AL-QAIM, Iraq, Oct 26 (AFP) - Nestled on the roof of a house being built
here, a marine sniper team scouts for insurgents they say slip across the
Syrian border to take pot shots, while the population trickles back into
town.

Shots ring out and bullets whistle over the US troops shielded by waist-high
walls and blankets that mask their movements.

A few smack into the house and an officer peering through binoculars points
in the direction of the firing, a block of houses with blue doors.

Three mortar rounds fired from a few kilometers (a mile or two) away slam
into the houses, throwing up clouds of white dust, while heavy machine guns
from US armored vehicles stationed in the streets pound the target.
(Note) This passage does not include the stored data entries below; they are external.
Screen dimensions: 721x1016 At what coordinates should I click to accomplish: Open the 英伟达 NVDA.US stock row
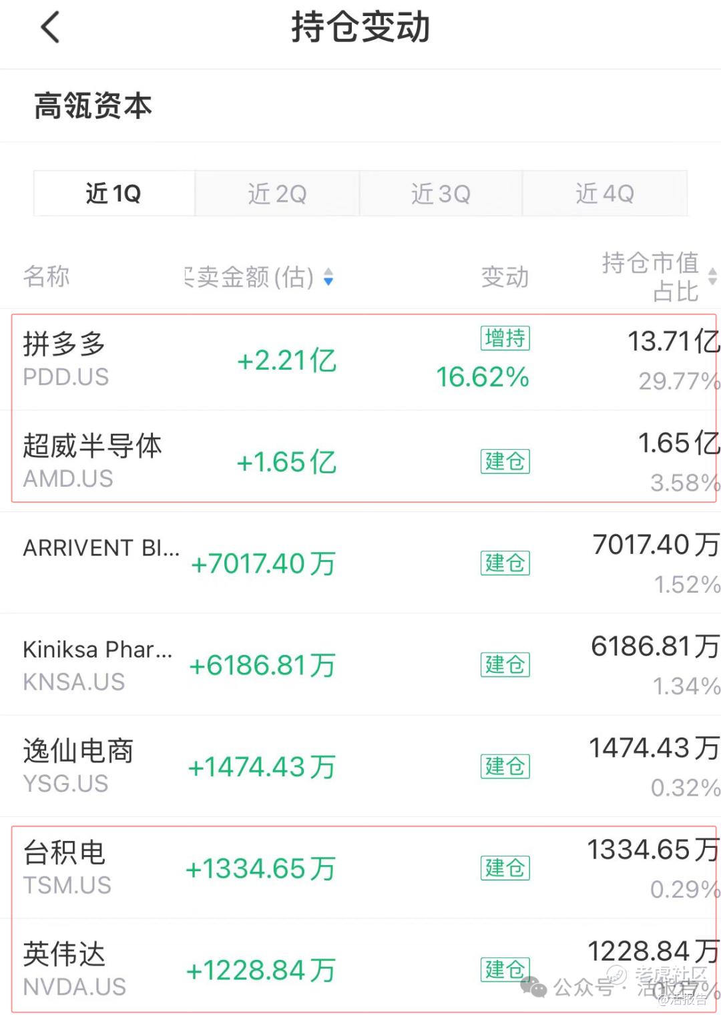point(361,968)
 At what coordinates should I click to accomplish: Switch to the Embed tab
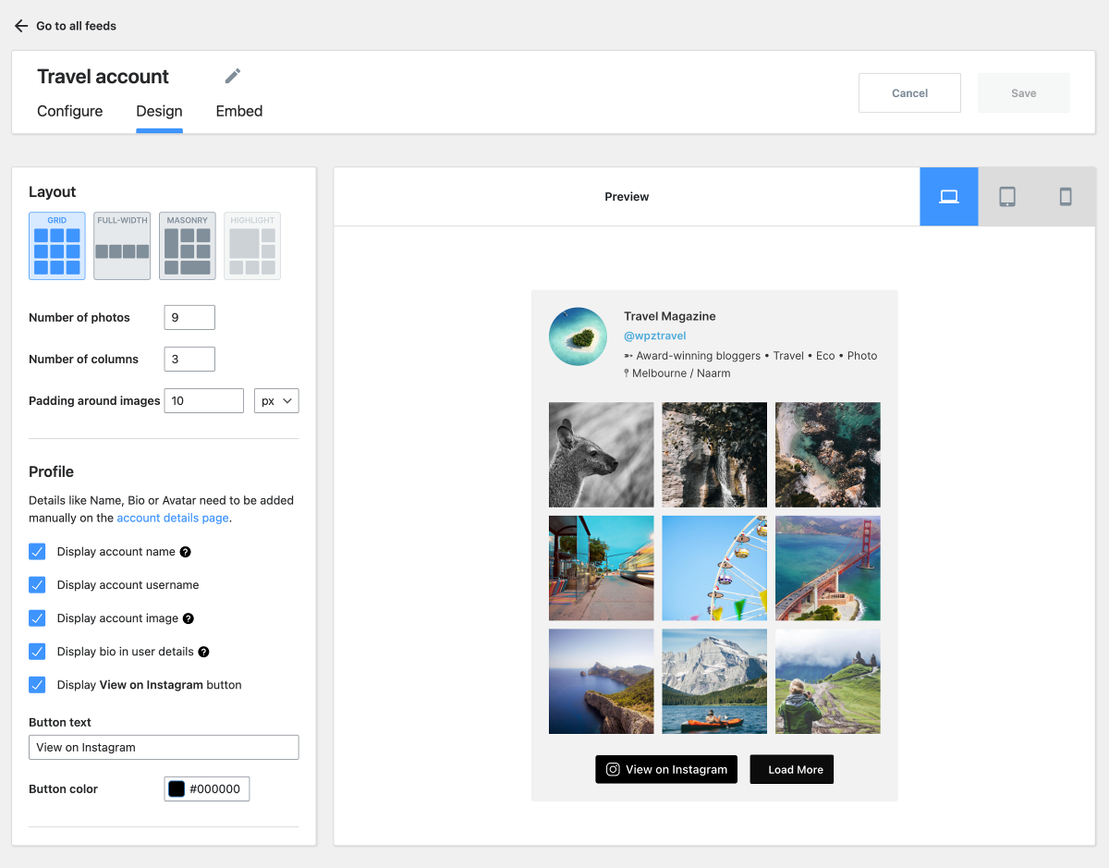(x=239, y=111)

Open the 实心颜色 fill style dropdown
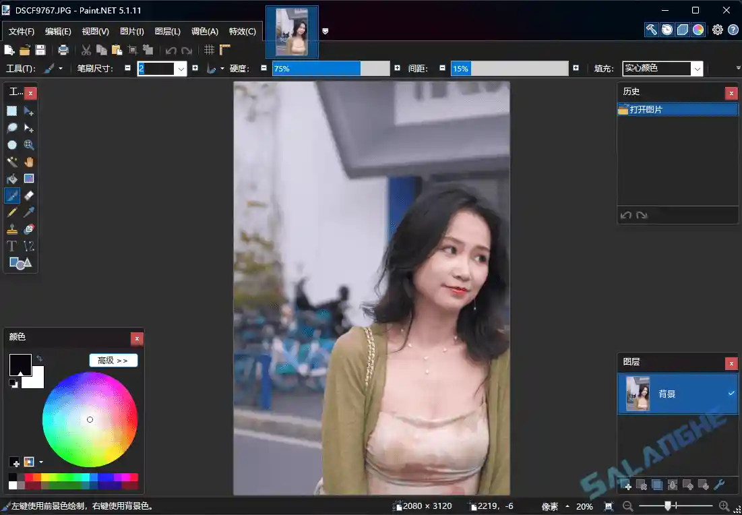(698, 68)
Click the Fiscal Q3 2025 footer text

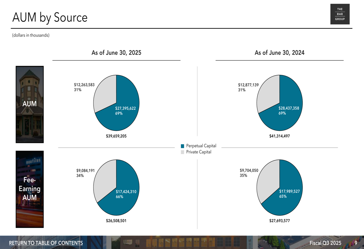tap(325, 243)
"There is a good mix of both insurgents and foreign fighters", comments
Lieutenant Colonel Julian Alford, commander of the 3rd Regiment, 6th Marine
Battalion. "They infiltrate at night and fire at us. They keep on the move."


During an inspection of his troops, Alford points with his cigar towards
Syria, about 15 kilometers (10 miles) to the west. "They come across the
border."

Captain Brendan Heaterman, in charge of Kilo company which overlooks
Al-Qaim, says "if they shoot at us, I don't care where they are or coming
from -- we will kill them."

According to Colonel Stephen Davis: "We kill an average of 10 a day for the
last 20 days. But they keep coming and keep doing the same stupid things".

A marine looks from behind sandbags and through bullet-proof windows at
rooftops on the east side of the city, where white flags fly amid laundry
that has been hung out to dry.

A gutted car lies in the street and an orange and white taxi that was
crushed by a tank has been recycled into a barricade, while stray dogs
scavenge for something to fill their bony bodies.

"We are seeing people coming back," Alford says, but only to the eastern
side of the city of 100,000 people.

The western half closer to the Syrian border is constantly infiltrated.

A few cars circulate in the city with white flags attached to their radio
antennas. When a US convoy approaches, they pull over to the side of the
road.

Checkpoints guard the road southeast from Al-Qaim towards the insurgent
strongholds of Ramadi and Fallujah, and are manned by marines, and soldiers
of the First Iraqi Brigade.

"We look for three things -- military-aged males, ammunition and loads of
money," Alford says.

In camps dug into the white sand near the roadblocks, the marines train
Iraqi soldiers in urban warfare tactics, while others fill sandbags or dig
trenches in the desert.

Above them, US and Iraqi flags flap side by side in the wind.